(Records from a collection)
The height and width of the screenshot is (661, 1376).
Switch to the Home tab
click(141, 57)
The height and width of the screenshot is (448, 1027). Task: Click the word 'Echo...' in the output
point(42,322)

_Job_
Rewrite the listing above as a numbered list and omit any blank lines.

_Complete output_
1. The height and width of the screenshot is (661, 1376).
2. Switch to the Home tab
3. click(141, 57)
4. The height and width of the screenshot is (448, 1027). Task: Click the word 'Echo...' in the output
5. point(42,322)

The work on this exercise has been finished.